2 PhD Positions Nonlinear Dynamics of 2D Nanomechanical Systems

Micro and nanomechanical systems are being adopted in billions of products, that address a wide range of sensor and actuator applications in modern technology. The advent of two-dimensional materials, and the ability to fabricate atomically thin membranes like graphene, promises further device downscaling, enabling ultimate sensing capabilities that until recently were only dreamed of. However, owing to their small size, these membranes exhibit nonlinearities at nm amplitudes and obtain a wealth of nonlinear phenomena whose potential in sensing applications are to be explored. Unlike common practice, this project will consider nonlinear dynamics not as phenomena to be avoided, but rather as new tools that can be exploited for betterment of nanomechanical performance. The project will include 2 PhD positions. The first PhD topic revolves around using nonlinear phenomena resulting from mode coupling, nonlinear dissipation or phase transitions to improve the performance of resonant sensors in closed loop.
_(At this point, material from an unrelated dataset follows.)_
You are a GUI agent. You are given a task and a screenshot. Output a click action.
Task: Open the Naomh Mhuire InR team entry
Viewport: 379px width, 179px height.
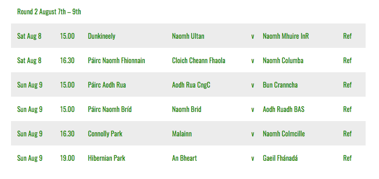coord(286,36)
And for the second PhD topic the goal would be to understand and elucidate the phenomena that arise from the interplay between fluctuations and nonlinear dynamics. This will be achieved by thinning down 2D materials and manipulating their geometry such that intrinsic fluctuations already drive them into the nonlinear regime. Both projects will thus involve fabrication, testing, and nonlinear dynamic characterization of 2D material resonators and oscillators.